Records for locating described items
# # # #

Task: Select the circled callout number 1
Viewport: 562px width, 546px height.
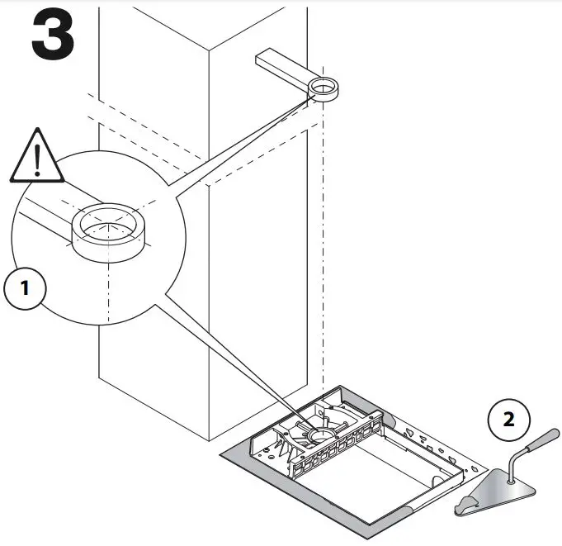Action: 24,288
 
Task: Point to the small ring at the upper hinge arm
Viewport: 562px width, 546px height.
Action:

# # # #

Rewrite all the items above, substituting "Display area" for every occurrence of "Viewport" and keeping everything else the same. Omit the pictures.

Task: Select the circled callout number 1
Display area: 562px width, 546px height.
Action: 24,288
 
Task: Point to the small ring at the upper hinge arm
Display area: 562px width, 546px height.
Action:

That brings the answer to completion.